Every record must be retyped as it stands.

Information given:
┄┄┄┄┄┄┄┄┄┄┄┄┄┄┄┄┄┄┄┄
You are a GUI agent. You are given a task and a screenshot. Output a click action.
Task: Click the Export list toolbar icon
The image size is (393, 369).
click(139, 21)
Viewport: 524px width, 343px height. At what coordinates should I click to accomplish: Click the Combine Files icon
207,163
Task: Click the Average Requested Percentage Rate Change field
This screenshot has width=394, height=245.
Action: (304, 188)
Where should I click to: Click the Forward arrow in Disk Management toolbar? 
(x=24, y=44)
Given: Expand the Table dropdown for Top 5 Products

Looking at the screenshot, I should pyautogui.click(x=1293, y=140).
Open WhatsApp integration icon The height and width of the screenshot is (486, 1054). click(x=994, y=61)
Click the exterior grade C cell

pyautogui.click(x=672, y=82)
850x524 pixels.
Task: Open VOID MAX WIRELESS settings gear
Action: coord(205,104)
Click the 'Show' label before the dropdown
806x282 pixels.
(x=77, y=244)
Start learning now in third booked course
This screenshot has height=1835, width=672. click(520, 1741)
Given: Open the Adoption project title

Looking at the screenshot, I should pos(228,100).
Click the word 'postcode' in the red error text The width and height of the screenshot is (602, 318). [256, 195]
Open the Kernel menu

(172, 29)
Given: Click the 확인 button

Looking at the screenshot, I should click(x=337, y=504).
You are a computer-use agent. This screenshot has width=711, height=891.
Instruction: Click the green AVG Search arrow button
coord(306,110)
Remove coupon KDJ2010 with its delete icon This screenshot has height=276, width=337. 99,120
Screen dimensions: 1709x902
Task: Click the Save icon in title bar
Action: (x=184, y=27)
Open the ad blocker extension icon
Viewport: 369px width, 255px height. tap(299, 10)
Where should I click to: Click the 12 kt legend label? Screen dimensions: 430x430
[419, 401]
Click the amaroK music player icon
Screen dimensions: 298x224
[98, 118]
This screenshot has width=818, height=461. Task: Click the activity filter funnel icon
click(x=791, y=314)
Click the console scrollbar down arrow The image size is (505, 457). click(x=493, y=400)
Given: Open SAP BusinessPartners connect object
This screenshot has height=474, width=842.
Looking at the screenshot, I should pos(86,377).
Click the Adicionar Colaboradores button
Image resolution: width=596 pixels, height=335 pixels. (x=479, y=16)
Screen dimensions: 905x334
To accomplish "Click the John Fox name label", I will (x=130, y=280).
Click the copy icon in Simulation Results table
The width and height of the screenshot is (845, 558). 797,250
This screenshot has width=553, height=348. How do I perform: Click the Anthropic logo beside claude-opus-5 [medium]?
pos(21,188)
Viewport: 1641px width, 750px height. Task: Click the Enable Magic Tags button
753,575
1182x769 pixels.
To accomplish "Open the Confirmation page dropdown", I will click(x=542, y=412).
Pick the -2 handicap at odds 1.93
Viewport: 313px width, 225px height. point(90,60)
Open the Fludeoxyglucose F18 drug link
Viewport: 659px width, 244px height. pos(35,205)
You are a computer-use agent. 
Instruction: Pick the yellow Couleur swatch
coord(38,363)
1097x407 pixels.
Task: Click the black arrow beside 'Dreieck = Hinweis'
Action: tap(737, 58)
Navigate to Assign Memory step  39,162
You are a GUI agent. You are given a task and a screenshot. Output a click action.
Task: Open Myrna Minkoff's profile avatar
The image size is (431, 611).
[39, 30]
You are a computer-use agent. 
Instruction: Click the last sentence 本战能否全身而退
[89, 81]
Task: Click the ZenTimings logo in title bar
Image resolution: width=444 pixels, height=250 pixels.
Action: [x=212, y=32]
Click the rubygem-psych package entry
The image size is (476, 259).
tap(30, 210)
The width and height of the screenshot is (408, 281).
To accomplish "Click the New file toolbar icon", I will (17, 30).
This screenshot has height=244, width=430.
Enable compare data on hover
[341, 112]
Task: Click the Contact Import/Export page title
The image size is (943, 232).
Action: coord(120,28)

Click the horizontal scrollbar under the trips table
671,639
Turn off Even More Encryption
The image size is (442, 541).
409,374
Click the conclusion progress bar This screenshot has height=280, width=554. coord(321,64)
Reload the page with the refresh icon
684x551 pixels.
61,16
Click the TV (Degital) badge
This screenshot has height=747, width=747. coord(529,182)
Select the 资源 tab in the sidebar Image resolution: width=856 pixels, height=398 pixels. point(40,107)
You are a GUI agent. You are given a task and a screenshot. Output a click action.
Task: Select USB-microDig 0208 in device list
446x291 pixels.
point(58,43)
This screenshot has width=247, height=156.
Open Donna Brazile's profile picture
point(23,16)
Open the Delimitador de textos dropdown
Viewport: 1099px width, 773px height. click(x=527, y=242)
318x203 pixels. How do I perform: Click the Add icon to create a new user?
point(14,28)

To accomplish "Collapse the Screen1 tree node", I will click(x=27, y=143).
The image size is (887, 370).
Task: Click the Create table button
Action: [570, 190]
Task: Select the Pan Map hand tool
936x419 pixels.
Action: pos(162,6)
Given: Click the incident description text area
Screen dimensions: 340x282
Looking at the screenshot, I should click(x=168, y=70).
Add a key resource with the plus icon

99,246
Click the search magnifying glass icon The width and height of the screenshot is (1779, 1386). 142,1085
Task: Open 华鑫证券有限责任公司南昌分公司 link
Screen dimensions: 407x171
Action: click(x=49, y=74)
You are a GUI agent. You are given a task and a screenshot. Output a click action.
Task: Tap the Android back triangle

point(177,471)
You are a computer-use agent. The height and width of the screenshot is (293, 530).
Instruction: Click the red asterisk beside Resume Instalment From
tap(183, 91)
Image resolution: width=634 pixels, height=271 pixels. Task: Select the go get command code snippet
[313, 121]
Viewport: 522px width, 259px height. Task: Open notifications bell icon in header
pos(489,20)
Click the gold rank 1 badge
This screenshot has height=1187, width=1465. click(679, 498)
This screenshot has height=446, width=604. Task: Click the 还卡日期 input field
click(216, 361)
┄┄┄┄┄┄┄┄┄┄┄┄┄┄┄┄┄┄┄┄
Written answer:
You are a GUI agent. You are given a task and a screenshot. Output a click action.
Task: Click the Export list toolbar icon
The image size is (393, 369).
click(139, 21)
Viewport: 524px width, 343px height. At what coordinates should I click to accomplish: Click the Combine Files icon
207,163
Task: Click the Average Requested Percentage Rate Change field
This screenshot has width=394, height=245.
Action: (304, 188)
Where should I click to: Click the Forward arrow in Disk Management toolbar? 
(x=24, y=44)
Given: Expand the Table dropdown for Top 5 Products

Looking at the screenshot, I should pyautogui.click(x=1293, y=140).
Open WhatsApp integration icon The height and width of the screenshot is (486, 1054). click(x=994, y=61)
Click the exterior grade C cell

pyautogui.click(x=672, y=82)
850x524 pixels.
Task: Open VOID MAX WIRELESS settings gear
Action: coord(205,104)
Click the 'Show' label before the dropdown
806x282 pixels.
(x=77, y=244)
Start learning now in third booked course
This screenshot has height=1835, width=672. click(520, 1741)
Given: Open the Adoption project title

Looking at the screenshot, I should pos(228,100).
Click the word 'postcode' in the red error text The width and height of the screenshot is (602, 318). [256, 195]
Open the Kernel menu

(172, 29)
Given: Click the 확인 button

Looking at the screenshot, I should click(x=337, y=504).
You are a computer-use agent. This screenshot has width=711, height=891.
Instruction: Click the green AVG Search arrow button
coord(306,110)
Remove coupon KDJ2010 with its delete icon This screenshot has height=276, width=337. 99,120
Screen dimensions: 1709x902
Task: Click the Save icon in title bar
Action: (x=184, y=27)
Open the ad blocker extension icon
Viewport: 369px width, 255px height. tap(299, 10)
Where should I click to: Click the 12 kt legend label? Screen dimensions: 430x430
[419, 401]
Click the amaroK music player icon
Screen dimensions: 298x224
[98, 118]
This screenshot has width=818, height=461. Task: Click the activity filter funnel icon
click(x=791, y=314)
Click the console scrollbar down arrow The image size is (505, 457). click(x=493, y=400)
Given: Open SAP BusinessPartners connect object
This screenshot has height=474, width=842.
Looking at the screenshot, I should pos(86,377).
Click the Adicionar Colaboradores button
Image resolution: width=596 pixels, height=335 pixels. (x=479, y=16)
Screen dimensions: 905x334
To accomplish "Click the John Fox name label", I will (x=130, y=280).
Click the copy icon in Simulation Results table
The width and height of the screenshot is (845, 558). 797,250
This screenshot has width=553, height=348. How do I perform: Click the Anthropic logo beside claude-opus-5 [medium]?
pos(21,188)
Viewport: 1641px width, 750px height. Task: Click the Enable Magic Tags button
753,575
1182x769 pixels.
To accomplish "Open the Confirmation page dropdown", I will click(x=542, y=412).
Pick the -2 handicap at odds 1.93
Viewport: 313px width, 225px height. point(90,60)
Open the Fludeoxyglucose F18 drug link
Viewport: 659px width, 244px height. pos(35,205)
You are a computer-use agent. 
Instruction: Pick the yellow Couleur swatch
coord(38,363)
1097x407 pixels.
Task: Click the black arrow beside 'Dreieck = Hinweis'
Action: tap(737, 58)
Navigate to Assign Memory step  39,162
You are a GUI agent. You are given a task and a screenshot. Output a click action.
Task: Open Myrna Minkoff's profile avatar
The image size is (431, 611).
[39, 30]
You are a computer-use agent. 
Instruction: Click the last sentence 本战能否全身而退
[89, 81]
Task: Click the ZenTimings logo in title bar
Image resolution: width=444 pixels, height=250 pixels.
Action: [x=212, y=32]
Click the rubygem-psych package entry
The image size is (476, 259).
tap(30, 210)
The width and height of the screenshot is (408, 281).
To accomplish "Click the New file toolbar icon", I will (17, 30).
This screenshot has height=244, width=430.
Enable compare data on hover
[341, 112]
Task: Click the Contact Import/Export page title
The image size is (943, 232).
Action: coord(120,28)

Click the horizontal scrollbar under the trips table
671,639
Turn off Even More Encryption
The image size is (442, 541).
409,374
Click the conclusion progress bar This screenshot has height=280, width=554. coord(321,64)
Reload the page with the refresh icon
684x551 pixels.
61,16
Click the TV (Degital) badge
This screenshot has height=747, width=747. coord(529,182)
Select the 资源 tab in the sidebar Image resolution: width=856 pixels, height=398 pixels. point(40,107)
You are a GUI agent. You are given a task and a screenshot. Output a click action.
Task: Select USB-microDig 0208 in device list
446x291 pixels.
point(58,43)
This screenshot has width=247, height=156.
Open Donna Brazile's profile picture
point(23,16)
Open the Delimitador de textos dropdown
Viewport: 1099px width, 773px height. click(x=527, y=242)
318x203 pixels. How do I perform: Click the Add icon to create a new user?
point(14,28)

To accomplish "Collapse the Screen1 tree node", I will click(x=27, y=143).
The image size is (887, 370).
Task: Click the Create table button
Action: [570, 190]
Task: Select the Pan Map hand tool
936x419 pixels.
Action: pos(162,6)
Given: Click the incident description text area
Screen dimensions: 340x282
Looking at the screenshot, I should click(x=168, y=70).
Add a key resource with the plus icon

99,246
Click the search magnifying glass icon The width and height of the screenshot is (1779, 1386). 142,1085
Task: Open 华鑫证券有限责任公司南昌分公司 link
Screen dimensions: 407x171
Action: click(x=49, y=74)
You are a GUI agent. You are given a task and a screenshot. Output a click action.
Task: Tap the Android back triangle

point(177,471)
You are a computer-use agent. The height and width of the screenshot is (293, 530).
Instruction: Click the red asterisk beside Resume Instalment From
tap(183, 91)
Image resolution: width=634 pixels, height=271 pixels. Task: Select the go get command code snippet
[313, 121]
Viewport: 522px width, 259px height. Task: Open notifications bell icon in header
pos(489,20)
Click the gold rank 1 badge
This screenshot has height=1187, width=1465. click(679, 498)
This screenshot has height=446, width=604. Task: Click the 还卡日期 input field
click(216, 361)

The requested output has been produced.